─── Data for processing
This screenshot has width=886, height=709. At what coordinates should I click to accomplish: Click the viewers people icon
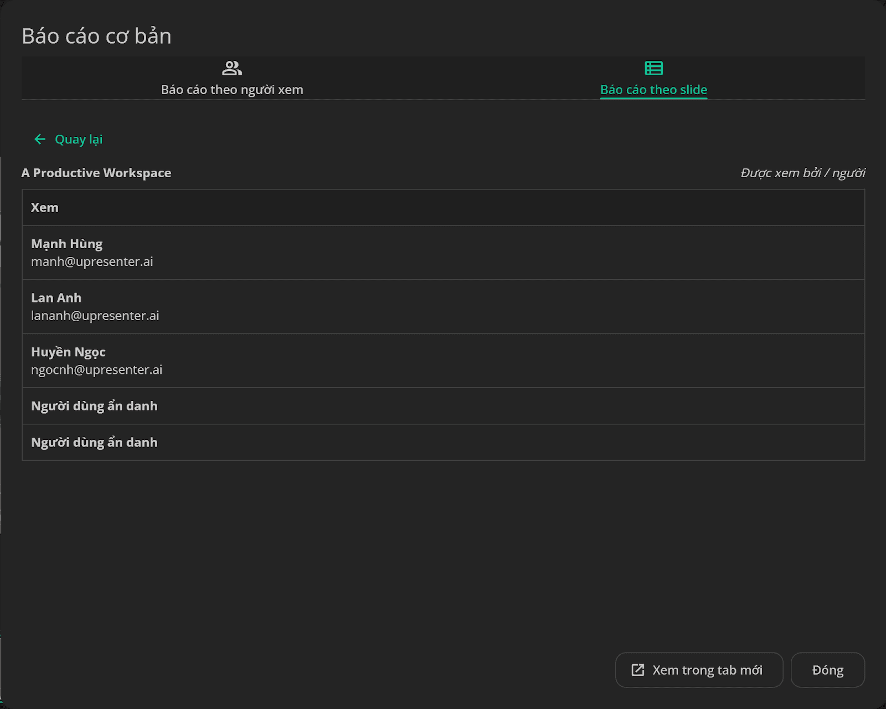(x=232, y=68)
──────
─── Data for processing
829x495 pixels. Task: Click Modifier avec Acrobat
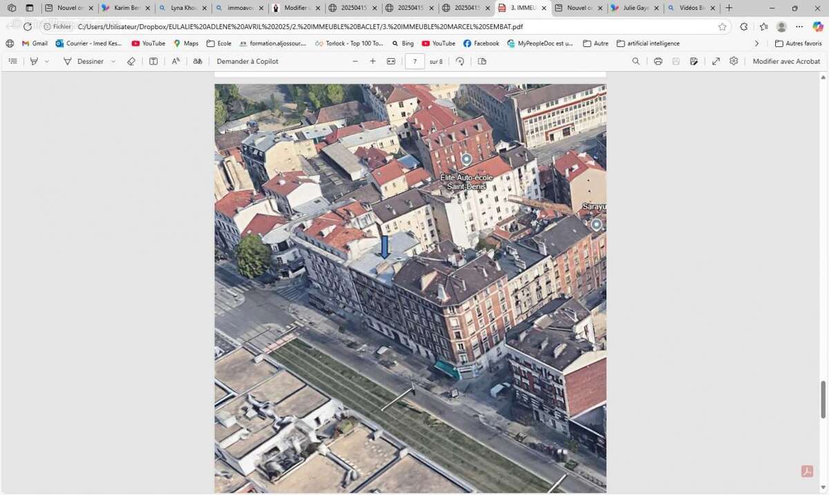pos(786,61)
──────
─── Data for processing
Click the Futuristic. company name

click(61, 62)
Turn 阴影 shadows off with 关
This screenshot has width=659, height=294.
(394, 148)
──────
Present the data as a numbered list without blank lines, beginning with the line that contains "This screenshot has width=886, height=709." and continuing through the line that contains "(x=232, y=68)". Omit the pictures.

1. This screenshot has width=886, height=709. At what coordinates should I click to accomplish: Click the viewers people icon
2. (x=232, y=68)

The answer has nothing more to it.